Fenomena “Fantasi Sedarah” memperlihatkan wajah baru dari penyimpangan kolektif, tidak lagi hanya terjadi di gang-gang sempit atau ruang privat, tetapi justru bermigrasi ke ruang digital yang luas, cair, dan paradoksal. Di satu sisi ruang ini bersifat inklusif dan bebas, namun di sisi lain juga penuh pengawasan dan rawan bocor. Dengan demikian, media sosial menjadi medan kontestasi antara kebebasan berekspresi dan batas moral masyarakat, antara komunitas penyimpang yang mencari ruang, dan masyarakat umum yang mempertahankan norma.
Disfungsi dan Kegagalan Sosialiasi yang Diterima para Anggota Grup Fantasi Sedarah
Dalam memahami penyimpangan sosial, teori fungsionalisme Émile Durkheim, menganggapnya sebagai elemen normal yang memiliki fungsi tertentu dalam masyarakat, karena dianggap memperkuat norma sosial melalui reaksi terhadap pelanggaran. Penyimpangan berfungsi sebagai sinyal bahwa ada sesuatu yang tidak beres dalam struktur sosial yang harus diperbaiki. Kasus grup Facebook Fantasi Sedarah dapat dipahami sebagai refleksi dari ketidakseimbangan atau disfungsi norma sosial yang berlaku di masyarakat luas. Ketika norma-norma yang ada gagal mengakomodasi kebutuhan dan ekspresi tertentu misalnya, kebutuhan untuk menyalurkan fantasi atau identitas alternatif individu atau kelompok akan mencari ruang lain untuk mewujudkan diri mereka, meski ruang tersebut dianggap menyimpang oleh mayoritas. Disfungsi ini bisa muncul akibat lemahnya kontrol sosial formal dan informal, di mana institusi sosial seperti keluarga, pendidikan, dan agama tidak lagi efektif dalam menanamkan nilai-nilai atau norma yang diharapkan. Dalam kasus Fantasi Sedarah, keberadaan kelompok tertutup ini menunjukkan bahwa norma-norma sosial utama mungkin tidak mampu mengakomodasi identitas atau fantasi yang lebih ekstrem dan berbeda dari standar umum masyarakat. Kondisi ini membuat individu merasa alienasi dan akhirnya beralih ke kelompok yang menyediakan tempat bagi mereka untuk merasa diterima, sekaligus menguatkan perilaku atau ide yang dianggap menyimpang.

▶ [Daftar Catatan]:

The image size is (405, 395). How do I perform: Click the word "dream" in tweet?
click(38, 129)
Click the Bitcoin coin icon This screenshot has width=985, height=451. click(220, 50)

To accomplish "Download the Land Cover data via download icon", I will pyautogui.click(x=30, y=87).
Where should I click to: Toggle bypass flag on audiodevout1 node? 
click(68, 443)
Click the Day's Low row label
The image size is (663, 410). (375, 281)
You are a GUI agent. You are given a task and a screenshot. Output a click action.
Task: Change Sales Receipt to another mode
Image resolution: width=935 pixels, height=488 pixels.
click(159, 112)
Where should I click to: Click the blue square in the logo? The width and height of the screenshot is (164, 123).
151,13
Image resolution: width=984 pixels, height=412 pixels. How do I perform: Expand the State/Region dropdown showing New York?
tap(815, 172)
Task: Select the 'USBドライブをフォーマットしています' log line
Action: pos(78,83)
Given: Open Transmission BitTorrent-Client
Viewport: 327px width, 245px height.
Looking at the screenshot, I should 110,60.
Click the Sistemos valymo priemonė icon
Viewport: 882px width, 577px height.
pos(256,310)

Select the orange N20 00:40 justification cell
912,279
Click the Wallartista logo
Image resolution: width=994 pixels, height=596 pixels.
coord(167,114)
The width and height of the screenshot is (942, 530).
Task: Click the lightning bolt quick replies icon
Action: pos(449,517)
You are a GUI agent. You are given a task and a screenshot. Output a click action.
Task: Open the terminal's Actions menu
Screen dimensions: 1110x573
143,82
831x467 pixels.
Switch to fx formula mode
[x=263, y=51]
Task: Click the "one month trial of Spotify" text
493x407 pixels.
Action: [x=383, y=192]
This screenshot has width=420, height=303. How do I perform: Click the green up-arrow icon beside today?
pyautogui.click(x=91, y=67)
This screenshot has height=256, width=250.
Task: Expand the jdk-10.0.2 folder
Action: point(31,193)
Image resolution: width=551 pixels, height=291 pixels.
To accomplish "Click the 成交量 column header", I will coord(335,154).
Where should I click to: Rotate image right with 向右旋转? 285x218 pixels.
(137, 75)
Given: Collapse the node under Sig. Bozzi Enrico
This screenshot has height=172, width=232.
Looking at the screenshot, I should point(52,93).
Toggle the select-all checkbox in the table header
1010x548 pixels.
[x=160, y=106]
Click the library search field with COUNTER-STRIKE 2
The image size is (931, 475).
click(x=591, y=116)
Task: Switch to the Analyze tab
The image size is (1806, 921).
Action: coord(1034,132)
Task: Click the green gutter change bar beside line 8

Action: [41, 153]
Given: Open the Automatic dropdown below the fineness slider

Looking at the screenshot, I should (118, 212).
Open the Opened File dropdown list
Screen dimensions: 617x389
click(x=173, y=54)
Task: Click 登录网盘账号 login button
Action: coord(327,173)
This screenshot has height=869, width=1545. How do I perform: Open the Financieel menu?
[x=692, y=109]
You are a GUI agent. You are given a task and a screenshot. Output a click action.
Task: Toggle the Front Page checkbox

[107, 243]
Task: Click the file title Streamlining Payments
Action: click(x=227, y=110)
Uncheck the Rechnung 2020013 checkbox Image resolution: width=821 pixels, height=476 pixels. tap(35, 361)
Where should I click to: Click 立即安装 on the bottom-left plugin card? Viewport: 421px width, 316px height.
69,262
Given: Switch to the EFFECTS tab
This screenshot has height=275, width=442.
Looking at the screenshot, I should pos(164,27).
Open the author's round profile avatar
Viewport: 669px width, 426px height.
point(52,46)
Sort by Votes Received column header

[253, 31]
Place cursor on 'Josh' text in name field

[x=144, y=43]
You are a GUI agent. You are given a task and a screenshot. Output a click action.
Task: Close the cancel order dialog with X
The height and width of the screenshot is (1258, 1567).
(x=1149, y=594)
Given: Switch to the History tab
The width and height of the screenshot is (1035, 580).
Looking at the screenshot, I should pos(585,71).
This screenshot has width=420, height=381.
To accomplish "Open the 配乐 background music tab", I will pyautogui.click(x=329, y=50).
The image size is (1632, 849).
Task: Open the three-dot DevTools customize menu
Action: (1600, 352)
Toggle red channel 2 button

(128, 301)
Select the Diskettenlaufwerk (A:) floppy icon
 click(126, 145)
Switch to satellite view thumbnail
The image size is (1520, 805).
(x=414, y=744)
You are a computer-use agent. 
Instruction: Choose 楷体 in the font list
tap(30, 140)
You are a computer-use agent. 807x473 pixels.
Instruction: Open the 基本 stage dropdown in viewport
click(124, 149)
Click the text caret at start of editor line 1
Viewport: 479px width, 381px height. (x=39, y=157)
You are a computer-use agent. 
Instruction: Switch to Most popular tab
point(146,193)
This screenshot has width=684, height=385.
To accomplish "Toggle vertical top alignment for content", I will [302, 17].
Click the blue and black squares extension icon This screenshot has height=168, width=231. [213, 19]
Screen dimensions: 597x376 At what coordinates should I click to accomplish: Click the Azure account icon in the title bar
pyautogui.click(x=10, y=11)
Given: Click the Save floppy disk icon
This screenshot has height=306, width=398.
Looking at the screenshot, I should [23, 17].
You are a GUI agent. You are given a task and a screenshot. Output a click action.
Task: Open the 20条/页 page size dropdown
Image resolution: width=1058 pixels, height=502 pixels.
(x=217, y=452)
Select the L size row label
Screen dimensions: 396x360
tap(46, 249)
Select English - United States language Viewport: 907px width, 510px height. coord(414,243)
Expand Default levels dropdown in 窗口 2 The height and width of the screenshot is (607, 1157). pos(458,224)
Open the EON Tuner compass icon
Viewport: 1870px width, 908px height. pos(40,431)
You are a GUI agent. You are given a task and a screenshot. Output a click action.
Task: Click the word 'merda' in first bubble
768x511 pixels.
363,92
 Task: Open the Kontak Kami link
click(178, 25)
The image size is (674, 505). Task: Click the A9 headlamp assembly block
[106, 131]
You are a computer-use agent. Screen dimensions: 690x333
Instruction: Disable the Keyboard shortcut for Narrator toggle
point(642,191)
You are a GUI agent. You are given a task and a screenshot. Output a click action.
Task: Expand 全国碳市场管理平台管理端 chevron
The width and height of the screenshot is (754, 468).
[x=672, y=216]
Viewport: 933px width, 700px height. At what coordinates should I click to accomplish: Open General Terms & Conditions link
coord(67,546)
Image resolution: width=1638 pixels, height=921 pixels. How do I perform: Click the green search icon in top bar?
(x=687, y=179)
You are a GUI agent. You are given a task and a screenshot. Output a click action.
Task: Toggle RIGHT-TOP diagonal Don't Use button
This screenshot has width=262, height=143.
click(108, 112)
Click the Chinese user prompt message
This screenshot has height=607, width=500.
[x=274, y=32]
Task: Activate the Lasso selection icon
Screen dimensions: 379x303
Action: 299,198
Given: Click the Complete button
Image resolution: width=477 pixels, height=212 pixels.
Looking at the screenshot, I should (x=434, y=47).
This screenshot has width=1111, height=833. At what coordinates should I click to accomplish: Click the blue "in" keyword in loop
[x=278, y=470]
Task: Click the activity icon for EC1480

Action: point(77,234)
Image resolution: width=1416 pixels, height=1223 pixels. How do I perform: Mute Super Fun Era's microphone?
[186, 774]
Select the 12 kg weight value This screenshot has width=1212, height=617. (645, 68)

▶ [Perintah Soal]: Alihkan kalimat berikut dari teks yang disediakan ke dalam bahasa Inggris: "Di satu sisi ruang ini bersifat inklusif dan bebas, namun di sisi lain juga penuh pengawasan dan rawan bocor."

▶ [Jawaban Lengkap]: On the one hand, this space is inclusive and free, but on the other hand it is also full of surveillance and prone to leaks.